#### [Task directions]
Copy exactly the lines of the material below that run from the one containing "Task: Click the 'Political" through the one containing "The image size is (1309, 791).". Copy no other lines.

#### [Available data]
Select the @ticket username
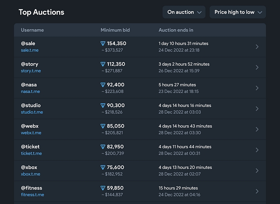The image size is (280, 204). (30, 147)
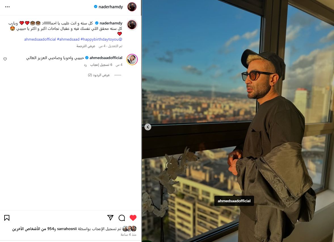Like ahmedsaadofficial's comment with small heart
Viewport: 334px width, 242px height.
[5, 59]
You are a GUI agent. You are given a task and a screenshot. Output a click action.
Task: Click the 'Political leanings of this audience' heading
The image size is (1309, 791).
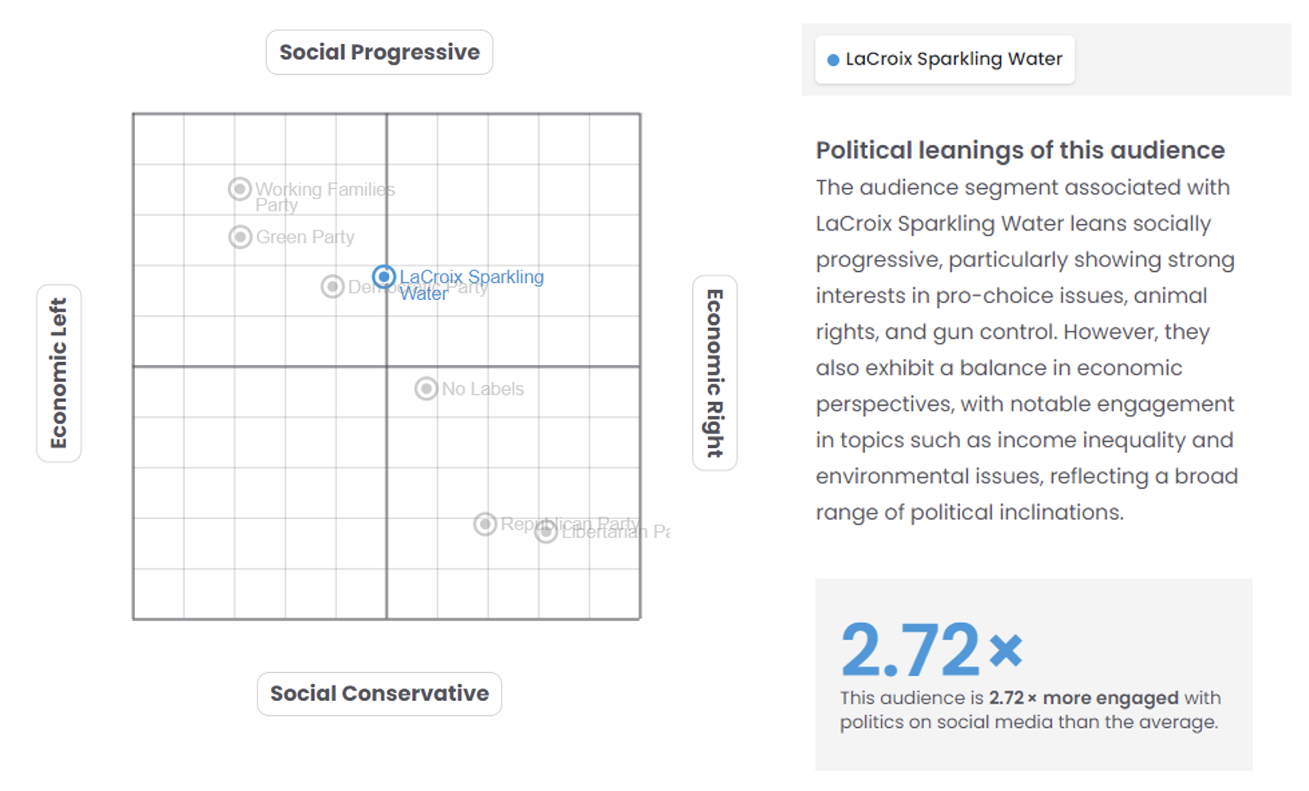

--

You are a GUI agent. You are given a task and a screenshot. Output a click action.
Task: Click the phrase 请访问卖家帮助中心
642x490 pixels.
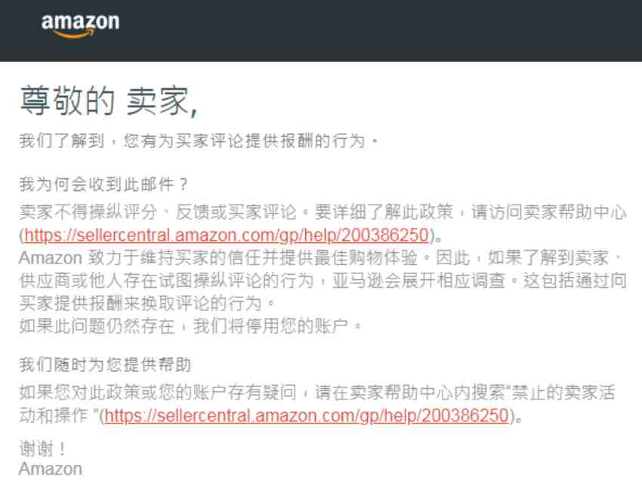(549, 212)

==

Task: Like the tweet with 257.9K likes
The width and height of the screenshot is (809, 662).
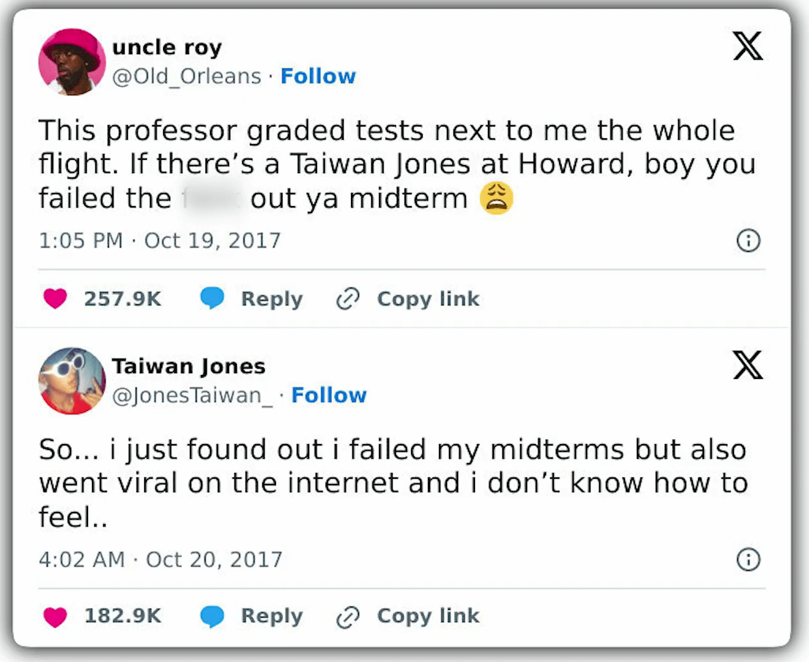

#### [Exercise answer]
Task: Click the 'Political leanings of this audience' heading
The image size is (1309, 791).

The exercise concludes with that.